*WHAT IS EXPECTED*. Only lines containing the word "Given" belong in the answer; copy each one from the records.

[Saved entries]
/---
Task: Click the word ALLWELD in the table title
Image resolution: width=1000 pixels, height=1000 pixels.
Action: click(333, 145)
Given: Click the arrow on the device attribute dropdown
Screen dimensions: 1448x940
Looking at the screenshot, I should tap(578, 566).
\---
/---
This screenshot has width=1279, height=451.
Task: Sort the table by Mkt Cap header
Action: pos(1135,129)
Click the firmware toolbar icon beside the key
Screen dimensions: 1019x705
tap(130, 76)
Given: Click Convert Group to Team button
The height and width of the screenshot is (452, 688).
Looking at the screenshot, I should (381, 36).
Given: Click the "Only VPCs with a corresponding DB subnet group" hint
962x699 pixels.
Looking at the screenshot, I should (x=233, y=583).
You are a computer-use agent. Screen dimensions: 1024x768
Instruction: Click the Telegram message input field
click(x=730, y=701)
\---
*ANSWER*.
Given: Click the arrow on the device attribute dropdown
Given: Click Convert Group to Team button
Given: Click the "Only VPCs with a corresponding DB subnet group" hint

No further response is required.